It is one thing to hear a story like Hagar’s; it is a different thing to experience it ourselves. To that end, I ask you now not only to listen to Hagar’s story but to imagine that you are Hagar. You are Hagar and this is your story.
Your mistress, Sarah, calls you into her room. “Hagar,” she says to you, “the master and I have decided that he will father a child with you. When the child is born, the child will be our heir, Abraham’s and mine.” She pauses for a moment, and you wonder if she is waiting for you to make an answer. Does she expect you to protest that you are very young, little more than a girl, and your master is an old man, eighty-five years old, and that you had hoped to marry a young man? You want to object that you have never been with a man and that you surely aren’t ready to be a mother. And you think what a heartache it will be to have the child of your body be treated by this old woman as her child.
But you say nothing because you know it will do no good. Your mistress isn’t interested in your feelings. Nor will it do any good to appeal to her husband, your master. You know well enough that he has agreed to go along with his wife’s decision. In such matters, she runs the show.
“Go to Abraham’s room,” your mistress says to you. “He is waiting for you.” And so you go, not because you want to but because you must. What should be an act of love will be instead a loathsome duty. You go to him until, one day, suddenly and surprisingly, you know that a new life has entered your womb. You are with child. And Sarah knows it almost as soon as you do. How does she know? Can she read your mind?
A few more days go by and then you overhear a conversation between your master and your mistress. She is furious. “Abraham, I simply will not stand for it! That girl, that slave, dares to lord it over me. She flaunts her pregnancy. She will bear the child that I wanted to bear. And she laughs at me because of it. I won’t be treated with contempt. I will not! I am your wife! Do something about it.”
Is it true? you ask yourself. Have I really been letting my feelings for the old witch come through? I haven’t said a word, but no doubt I have betrayed my contempt for her with a look, a gesture. You listen breathlessly for Abraham’s answer. Will he stand up to his wife?
“Sarah,” you hear him say. “Do whatever you want to her. Leave me out of it.”

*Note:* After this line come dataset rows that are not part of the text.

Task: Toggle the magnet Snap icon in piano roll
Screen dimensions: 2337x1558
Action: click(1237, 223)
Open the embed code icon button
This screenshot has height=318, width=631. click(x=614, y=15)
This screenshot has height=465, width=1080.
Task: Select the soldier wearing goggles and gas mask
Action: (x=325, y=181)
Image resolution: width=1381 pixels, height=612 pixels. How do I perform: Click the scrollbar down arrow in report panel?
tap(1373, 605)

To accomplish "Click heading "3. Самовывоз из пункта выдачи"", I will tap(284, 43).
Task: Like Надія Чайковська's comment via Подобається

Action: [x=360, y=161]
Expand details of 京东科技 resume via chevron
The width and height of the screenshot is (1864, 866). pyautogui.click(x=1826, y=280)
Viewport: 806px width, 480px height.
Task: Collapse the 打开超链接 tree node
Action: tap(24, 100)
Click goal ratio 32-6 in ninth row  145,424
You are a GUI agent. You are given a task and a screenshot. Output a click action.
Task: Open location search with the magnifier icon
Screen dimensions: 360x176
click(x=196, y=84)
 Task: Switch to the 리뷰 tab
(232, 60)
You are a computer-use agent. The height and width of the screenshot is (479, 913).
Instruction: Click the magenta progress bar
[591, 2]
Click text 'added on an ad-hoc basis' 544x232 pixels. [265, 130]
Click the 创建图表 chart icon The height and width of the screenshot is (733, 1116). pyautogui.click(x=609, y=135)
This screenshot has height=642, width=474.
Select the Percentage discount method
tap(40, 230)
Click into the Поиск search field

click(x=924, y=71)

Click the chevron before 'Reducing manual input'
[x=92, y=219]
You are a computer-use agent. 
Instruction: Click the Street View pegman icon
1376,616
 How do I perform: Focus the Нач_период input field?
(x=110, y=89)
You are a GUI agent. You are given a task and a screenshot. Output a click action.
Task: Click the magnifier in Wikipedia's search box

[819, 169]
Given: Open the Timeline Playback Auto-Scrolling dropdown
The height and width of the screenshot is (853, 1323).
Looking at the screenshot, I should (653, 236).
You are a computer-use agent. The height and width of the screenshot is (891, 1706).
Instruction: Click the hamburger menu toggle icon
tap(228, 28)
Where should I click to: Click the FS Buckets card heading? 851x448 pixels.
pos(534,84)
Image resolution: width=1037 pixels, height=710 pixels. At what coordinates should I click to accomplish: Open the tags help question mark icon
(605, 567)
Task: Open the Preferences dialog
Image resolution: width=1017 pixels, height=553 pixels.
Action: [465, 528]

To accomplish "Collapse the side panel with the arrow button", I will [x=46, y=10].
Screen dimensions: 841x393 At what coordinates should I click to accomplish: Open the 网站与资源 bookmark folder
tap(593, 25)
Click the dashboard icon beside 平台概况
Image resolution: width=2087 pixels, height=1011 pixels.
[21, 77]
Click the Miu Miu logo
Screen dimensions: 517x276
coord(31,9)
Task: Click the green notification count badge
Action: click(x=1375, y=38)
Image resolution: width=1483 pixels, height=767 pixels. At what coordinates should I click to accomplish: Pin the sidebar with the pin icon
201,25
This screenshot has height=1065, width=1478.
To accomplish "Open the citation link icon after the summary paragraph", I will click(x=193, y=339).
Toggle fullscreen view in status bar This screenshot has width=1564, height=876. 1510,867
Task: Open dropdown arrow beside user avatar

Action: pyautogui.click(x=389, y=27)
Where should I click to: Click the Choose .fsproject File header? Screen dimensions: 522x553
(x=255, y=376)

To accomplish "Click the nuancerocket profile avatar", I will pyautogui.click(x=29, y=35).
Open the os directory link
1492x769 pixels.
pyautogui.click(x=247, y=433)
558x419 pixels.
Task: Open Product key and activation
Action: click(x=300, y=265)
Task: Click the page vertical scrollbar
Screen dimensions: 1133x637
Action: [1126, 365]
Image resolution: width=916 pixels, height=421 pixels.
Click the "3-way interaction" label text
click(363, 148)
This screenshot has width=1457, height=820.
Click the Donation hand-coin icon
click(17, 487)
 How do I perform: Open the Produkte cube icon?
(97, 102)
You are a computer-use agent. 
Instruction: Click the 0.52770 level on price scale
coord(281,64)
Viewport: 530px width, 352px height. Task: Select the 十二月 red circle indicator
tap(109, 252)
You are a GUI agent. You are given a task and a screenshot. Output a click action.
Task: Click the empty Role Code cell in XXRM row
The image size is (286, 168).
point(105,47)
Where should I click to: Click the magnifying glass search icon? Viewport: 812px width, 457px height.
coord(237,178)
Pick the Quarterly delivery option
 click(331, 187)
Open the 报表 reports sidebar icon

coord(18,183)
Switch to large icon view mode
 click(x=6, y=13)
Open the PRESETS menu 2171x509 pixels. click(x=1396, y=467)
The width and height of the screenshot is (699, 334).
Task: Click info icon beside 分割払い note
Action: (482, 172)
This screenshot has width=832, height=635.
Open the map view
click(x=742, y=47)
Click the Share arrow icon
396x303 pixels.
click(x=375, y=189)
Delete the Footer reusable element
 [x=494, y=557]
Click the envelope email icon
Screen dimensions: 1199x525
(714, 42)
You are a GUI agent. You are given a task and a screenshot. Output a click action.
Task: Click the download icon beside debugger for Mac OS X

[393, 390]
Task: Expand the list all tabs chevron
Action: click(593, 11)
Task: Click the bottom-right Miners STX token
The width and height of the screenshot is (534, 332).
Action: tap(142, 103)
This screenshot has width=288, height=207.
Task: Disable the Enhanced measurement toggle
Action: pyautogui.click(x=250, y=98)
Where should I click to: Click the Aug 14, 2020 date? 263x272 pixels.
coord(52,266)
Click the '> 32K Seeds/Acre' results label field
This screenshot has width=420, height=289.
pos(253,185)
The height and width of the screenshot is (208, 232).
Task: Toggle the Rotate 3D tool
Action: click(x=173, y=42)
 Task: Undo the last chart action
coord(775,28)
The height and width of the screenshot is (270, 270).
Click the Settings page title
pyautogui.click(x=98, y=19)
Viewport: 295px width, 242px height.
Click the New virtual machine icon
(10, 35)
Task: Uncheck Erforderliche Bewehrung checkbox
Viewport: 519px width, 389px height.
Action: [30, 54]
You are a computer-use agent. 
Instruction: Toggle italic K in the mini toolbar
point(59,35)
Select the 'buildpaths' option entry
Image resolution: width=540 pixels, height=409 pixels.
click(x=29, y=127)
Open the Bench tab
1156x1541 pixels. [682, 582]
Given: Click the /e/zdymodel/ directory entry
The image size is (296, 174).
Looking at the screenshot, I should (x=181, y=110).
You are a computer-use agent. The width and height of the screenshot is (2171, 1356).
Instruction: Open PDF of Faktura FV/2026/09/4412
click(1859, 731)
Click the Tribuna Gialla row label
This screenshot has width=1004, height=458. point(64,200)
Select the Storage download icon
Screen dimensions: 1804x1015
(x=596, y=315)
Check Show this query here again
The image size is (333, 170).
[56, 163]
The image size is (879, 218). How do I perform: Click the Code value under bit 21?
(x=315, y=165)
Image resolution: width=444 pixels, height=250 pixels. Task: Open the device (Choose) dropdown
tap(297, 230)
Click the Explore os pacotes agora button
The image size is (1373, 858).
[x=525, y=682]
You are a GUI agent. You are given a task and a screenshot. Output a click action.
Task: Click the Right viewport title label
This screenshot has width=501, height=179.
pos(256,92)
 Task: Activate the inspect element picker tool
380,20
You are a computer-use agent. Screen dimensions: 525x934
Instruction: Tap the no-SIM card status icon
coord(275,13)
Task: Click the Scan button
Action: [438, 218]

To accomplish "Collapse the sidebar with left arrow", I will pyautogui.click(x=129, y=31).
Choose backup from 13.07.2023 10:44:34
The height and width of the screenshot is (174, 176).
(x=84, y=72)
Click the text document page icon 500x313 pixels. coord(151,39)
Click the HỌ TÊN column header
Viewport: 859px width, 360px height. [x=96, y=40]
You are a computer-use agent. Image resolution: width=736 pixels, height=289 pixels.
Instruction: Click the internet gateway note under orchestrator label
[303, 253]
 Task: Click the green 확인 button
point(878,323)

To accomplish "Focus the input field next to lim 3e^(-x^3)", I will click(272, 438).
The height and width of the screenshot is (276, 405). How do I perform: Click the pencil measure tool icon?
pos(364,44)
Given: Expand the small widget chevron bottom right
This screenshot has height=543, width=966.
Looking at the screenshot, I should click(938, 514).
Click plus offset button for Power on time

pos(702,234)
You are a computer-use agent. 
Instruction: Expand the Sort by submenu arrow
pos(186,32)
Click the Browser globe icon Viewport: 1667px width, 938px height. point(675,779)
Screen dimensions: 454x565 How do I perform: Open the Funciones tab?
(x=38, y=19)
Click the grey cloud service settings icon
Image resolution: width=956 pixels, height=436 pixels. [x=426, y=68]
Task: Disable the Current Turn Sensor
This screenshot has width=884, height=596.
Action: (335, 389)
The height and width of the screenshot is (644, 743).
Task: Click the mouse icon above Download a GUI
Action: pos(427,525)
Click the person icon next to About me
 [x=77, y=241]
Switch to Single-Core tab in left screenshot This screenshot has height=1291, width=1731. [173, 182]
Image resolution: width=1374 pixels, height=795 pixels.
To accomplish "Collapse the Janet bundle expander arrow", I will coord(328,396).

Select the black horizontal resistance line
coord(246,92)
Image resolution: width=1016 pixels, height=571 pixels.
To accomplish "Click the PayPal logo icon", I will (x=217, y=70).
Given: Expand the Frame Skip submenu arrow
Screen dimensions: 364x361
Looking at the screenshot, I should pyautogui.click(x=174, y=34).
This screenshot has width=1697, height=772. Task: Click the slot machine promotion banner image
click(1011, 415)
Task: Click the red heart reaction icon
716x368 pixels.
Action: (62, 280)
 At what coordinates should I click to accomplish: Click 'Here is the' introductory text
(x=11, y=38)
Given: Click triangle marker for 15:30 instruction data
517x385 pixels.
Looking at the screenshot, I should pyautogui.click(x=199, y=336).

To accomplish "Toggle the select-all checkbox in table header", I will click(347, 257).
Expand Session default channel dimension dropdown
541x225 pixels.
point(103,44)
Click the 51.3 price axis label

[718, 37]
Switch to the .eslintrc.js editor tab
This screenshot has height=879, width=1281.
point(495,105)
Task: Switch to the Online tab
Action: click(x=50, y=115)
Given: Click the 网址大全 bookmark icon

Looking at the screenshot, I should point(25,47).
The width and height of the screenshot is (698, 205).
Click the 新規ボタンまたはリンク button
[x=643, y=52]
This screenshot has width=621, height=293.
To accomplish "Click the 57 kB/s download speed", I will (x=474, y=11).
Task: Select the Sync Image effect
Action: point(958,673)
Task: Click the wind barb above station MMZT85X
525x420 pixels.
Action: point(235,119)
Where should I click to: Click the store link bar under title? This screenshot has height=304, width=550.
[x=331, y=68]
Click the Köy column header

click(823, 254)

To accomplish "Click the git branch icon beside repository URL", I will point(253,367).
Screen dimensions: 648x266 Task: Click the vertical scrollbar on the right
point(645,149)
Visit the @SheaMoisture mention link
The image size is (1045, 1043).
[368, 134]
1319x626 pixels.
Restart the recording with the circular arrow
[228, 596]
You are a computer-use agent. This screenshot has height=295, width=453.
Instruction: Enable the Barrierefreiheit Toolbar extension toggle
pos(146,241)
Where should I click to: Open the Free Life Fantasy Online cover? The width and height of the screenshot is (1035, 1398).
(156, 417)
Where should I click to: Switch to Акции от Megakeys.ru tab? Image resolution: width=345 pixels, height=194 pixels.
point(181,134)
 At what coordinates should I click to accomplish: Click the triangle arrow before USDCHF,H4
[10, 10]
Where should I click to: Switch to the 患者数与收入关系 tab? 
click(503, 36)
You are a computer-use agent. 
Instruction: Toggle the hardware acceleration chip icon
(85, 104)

In the days and weeks that follow, your mistress does everything she can to make your life unbearable. She makes disparaging, hurtful remarks about your appearance. She piles on more and more work and finds fault with everything you do. In Abraham’s presence she ridicules and insults you. Occasionally she launches into screaming tirades until you are reduced to tears. Once she even spits in your face and slaps you.
And you decide at last that you can no longer bear it. You hunger for just one kind word, one gesture of caring from anyone. But day after day, all you receive is either hatred or indifference, and you don’t know which is harder to bear. Finally, on a day when Sarah has unleashed another of her venomous attacks, you wait until nightfall, until everyone is asleep, and you run away. You don’t know where you are going and you don’t care. All you care about is getting away from this torment. (
When the sun comes up the next morning you find yourself in a lonely place, a place you have never been. All you see around you are rocks and bushes. You’ve brought no food with you, and you realize that in the panic of running away you have gotten yourself into real trouble. As the sun rises, you begin to get thirsty. You stumble on, hoping to find water in this wilderness.
At last, when you think you cannot go another step, you see a spring, water trickling out between some rocks. You pull your weary body over to it and drink greedily. Then you collapse, exhausted.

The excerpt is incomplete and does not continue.